It’s hot in New Mexico. Really hot! If you work outside, you don’t need the Weather Channel to tell you it’s hot. Even 10 years ago, refrigerated air was not as common as it is today. Better technologies have made it more affordable to have air conditioning.
In 2000, New Mexico State University was beginning to understand the value of having better technologies to improve weather prediction research capability. We needed this capability to offer more relevant education to students in the classroom, and also to the members of the farming, ranching, agriculture, tourism and aviation communities. But 10 years ago we could not offer programs to any of these potential user communities. Why not?
Weather satellites have been around for many years. We watched the news at night, we could see the weather maps. Yet, trying to predict the weather was like trying to predict the stock market: Even the professionals were not good at it. What has changed?
Many more people have learned how to use lots of satellite data and get it into the hands of consumers. We have learned how to write computer applications that take heat, moisture and wind data for Las Cruces, for example, and post those data on the Internet so the information can be downloaded onto an iPhone.
At the same time, that technology has helped to improve weather prediction in the process.
Look at weather satellite data on www.ghcc.msfc.nasa.gov/
You will see weather information for the entire U.S. East Coast. In order for a satellite to take a picture of the entire East Coast, it has to be far away. It would be the same if you wanted to take a picture of your entire house. You have to stand far enough away to get the entire house in the frame of the small camera you are holding your hand. The satellite taking pictures of the entire East Coast is part of a network of satellites operating 26,000 miles away.
Think about how the system works.

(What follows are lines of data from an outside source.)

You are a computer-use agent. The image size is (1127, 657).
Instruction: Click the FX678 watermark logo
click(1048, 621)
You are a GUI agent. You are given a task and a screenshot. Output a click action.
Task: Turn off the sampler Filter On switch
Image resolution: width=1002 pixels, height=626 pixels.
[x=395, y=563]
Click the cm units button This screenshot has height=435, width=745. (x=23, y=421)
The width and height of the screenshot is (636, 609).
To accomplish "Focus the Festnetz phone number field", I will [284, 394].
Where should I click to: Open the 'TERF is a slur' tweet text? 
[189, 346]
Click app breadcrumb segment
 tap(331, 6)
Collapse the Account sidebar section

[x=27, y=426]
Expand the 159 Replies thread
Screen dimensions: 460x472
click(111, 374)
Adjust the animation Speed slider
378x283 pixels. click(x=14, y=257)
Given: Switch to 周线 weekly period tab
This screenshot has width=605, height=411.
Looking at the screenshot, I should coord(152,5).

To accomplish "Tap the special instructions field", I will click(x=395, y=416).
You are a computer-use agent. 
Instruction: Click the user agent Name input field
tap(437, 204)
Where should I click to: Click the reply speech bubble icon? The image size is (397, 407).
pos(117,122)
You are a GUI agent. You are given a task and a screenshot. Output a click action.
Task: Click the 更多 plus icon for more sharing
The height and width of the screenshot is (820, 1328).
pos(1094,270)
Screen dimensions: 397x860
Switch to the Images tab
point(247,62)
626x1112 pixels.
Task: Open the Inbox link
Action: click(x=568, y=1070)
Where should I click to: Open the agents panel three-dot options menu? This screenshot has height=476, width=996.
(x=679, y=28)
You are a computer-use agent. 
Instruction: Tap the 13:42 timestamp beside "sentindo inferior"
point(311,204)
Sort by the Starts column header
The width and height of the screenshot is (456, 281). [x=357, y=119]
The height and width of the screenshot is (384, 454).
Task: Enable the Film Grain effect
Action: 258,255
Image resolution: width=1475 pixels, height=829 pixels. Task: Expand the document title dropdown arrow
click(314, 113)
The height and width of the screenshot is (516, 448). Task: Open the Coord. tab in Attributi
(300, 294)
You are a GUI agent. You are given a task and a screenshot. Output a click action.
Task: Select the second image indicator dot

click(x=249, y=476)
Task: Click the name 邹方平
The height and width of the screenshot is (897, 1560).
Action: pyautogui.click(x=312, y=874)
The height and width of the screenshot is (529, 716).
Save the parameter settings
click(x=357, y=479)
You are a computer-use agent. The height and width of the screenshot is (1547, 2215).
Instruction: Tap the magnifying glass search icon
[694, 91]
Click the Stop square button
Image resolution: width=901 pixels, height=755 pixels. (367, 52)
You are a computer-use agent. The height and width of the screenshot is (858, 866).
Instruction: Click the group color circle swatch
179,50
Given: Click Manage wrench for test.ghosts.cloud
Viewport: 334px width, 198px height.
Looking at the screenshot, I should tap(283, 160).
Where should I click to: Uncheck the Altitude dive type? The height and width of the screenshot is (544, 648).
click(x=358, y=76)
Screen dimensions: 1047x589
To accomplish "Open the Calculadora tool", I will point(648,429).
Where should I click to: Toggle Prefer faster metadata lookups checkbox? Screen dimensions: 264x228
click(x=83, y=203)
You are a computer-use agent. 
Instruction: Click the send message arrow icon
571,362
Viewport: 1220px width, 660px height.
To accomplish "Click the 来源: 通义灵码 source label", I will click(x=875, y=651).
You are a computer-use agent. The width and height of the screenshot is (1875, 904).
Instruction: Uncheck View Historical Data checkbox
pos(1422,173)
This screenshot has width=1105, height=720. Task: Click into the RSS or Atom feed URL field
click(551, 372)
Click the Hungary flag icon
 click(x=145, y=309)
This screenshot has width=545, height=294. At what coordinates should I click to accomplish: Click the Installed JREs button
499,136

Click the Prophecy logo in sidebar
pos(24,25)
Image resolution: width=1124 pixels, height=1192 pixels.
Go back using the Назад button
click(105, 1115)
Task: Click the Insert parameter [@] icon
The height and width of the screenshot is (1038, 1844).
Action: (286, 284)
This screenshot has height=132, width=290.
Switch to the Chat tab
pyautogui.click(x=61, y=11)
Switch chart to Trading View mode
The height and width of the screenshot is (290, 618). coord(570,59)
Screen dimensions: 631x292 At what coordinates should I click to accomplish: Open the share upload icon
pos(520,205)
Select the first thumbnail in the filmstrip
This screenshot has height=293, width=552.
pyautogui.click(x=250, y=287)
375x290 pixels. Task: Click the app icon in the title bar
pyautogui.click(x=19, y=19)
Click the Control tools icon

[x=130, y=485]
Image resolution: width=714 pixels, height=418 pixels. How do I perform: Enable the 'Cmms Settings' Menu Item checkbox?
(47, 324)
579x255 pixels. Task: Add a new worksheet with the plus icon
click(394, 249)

This satellite has instruments that take pictures like our cameras do. If it sees the East Coast, you get a picture you recognize as the outline of the East Coast of the United States – from 26,000 miles away. Most people found this type of imagery uninteresting because it is hard to recognize any detail. And truthfully, early on, much of satellite imagery was not meant for you or I to use.
Fast forward to today, with websites like www.nasa.gov/
This site is configured to allow the viewer to watch hurricanes as they grow, change and move through the Gulf of Mexico. Years ago, you could not get this information on the web. Why not? Personal computers were not capable of processing these images because the applications for personal computers had not been written yet. And even if they were written, the Internet was not capable of delivering the images to millions of computers.
In his book, Megatrends 2000, John Naisbitt predicted that, because of information processing technologies, global economies would emerge and create a period of economic boom by the year 2000. In the first book Naisbitt wrote in 1980, he predicted the power of the “information age” as an irresistible force moving our globe toward a “high tech, high touch” civilization.
Translation: As our ability to process information improved, we would use this information to get “detail” or information we can use.
We have social networking, we have reality TV. We have applications for iPads and Blackberries that give us weather data and more detail about ourselves and others than we can possibly process. We have been through the information age, the economic boom of the first decade of the 21st century. What’s next?
While it is not possible to predict what the impact of increased access to space for humans will mean, increased access to information was impacted by increased access to space. Those of us who live here in southern New Mexico may become part of a new space-based economy – the commercial space economy. I will write more about commercial space in the future.
Right now, it is not rich people who are going to space from Spaceport America. Spaceport America is creating increased access to space for student experiments. Students and teachers are learning how to build instruments to collect data about the atmosphere above the spaceport.
I trust our future to our students. We are giving them access to information. The better the information, the better the decision. It is hot in Las Cruces, and it’s not just our weather.